How should stress be addressed? Any stress-reduction strategy may be beneficial:

  • exercise,
  • yoga,
  • massage therapy,
  • acupuncture,
  • acupressure,
  • spiritual counseling,
  • psychological counseling

All these might improve one’s outlook and reduce adverse psychological effects. Infertility support groups, where available, are also helpful. One has to be cautious, however, about shared information, either in person or via the Internet. In each couple, infertility factors are different and what applies to one may not apply to another.
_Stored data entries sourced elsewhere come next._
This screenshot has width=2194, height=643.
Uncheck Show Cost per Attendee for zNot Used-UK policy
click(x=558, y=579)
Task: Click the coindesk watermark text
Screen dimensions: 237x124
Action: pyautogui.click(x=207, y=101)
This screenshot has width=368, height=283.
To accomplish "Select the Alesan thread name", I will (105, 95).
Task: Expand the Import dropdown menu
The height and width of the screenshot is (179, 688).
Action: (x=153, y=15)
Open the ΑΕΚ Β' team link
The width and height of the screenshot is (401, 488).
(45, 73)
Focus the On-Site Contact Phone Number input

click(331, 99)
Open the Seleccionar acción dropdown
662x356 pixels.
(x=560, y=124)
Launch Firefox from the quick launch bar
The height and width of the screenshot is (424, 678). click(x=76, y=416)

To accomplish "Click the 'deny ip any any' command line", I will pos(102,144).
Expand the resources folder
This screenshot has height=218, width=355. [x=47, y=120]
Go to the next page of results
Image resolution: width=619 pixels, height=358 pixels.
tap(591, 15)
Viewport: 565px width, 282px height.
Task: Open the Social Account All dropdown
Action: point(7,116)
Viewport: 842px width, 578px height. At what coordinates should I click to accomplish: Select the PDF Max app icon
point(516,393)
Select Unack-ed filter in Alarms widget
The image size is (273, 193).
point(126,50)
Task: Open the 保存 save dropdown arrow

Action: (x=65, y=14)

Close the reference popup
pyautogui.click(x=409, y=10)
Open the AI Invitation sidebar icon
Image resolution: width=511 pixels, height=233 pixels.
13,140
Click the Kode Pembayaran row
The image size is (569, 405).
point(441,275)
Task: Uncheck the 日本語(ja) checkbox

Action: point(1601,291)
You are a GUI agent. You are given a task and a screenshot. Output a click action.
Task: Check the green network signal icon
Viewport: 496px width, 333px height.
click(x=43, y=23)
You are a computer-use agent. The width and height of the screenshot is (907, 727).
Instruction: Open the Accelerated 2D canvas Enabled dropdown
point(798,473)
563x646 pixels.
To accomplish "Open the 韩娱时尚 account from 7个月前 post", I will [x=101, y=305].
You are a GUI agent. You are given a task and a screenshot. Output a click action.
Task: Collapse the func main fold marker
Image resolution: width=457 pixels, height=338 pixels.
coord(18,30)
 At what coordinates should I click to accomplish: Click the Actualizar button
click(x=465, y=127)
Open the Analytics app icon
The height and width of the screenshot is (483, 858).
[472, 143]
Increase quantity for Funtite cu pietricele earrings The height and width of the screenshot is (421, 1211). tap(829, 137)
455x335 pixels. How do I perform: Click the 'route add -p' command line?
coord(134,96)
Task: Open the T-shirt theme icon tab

Taking a break from infertility treatment is often advised when stress becomes unbearable. This is particularly welcome in younger individuals in whom age is not yet a factor in the success rate. It is important for the physician to set limits and guidelines as to the extent and duration of treatment. A well-defined plan that outlines the type of treatment, the number of treatment cycles, and the alternatives, should be discussed with the patient early in the process and reiterated later. The patient should be assertive and ask questions, as well as express his or her anxiety to the physician or his staff. Bottling feelings inside may only lead to additional stress and frustration. The patient should be notified early that if he or she wishes to discuss alternatives or change the intensity of treatment, they should do so without hesitation. Infrequently, anti-anxiety or anti-depressant medications are prescribed.

The Bennett Fertility Institute refers patients to a counselor when appropriate. Please discuss the necessity for psychological counseling with your physician. Even in the most supportive family setting, stress may not be adequately addressed without a more objective approach by a counselor.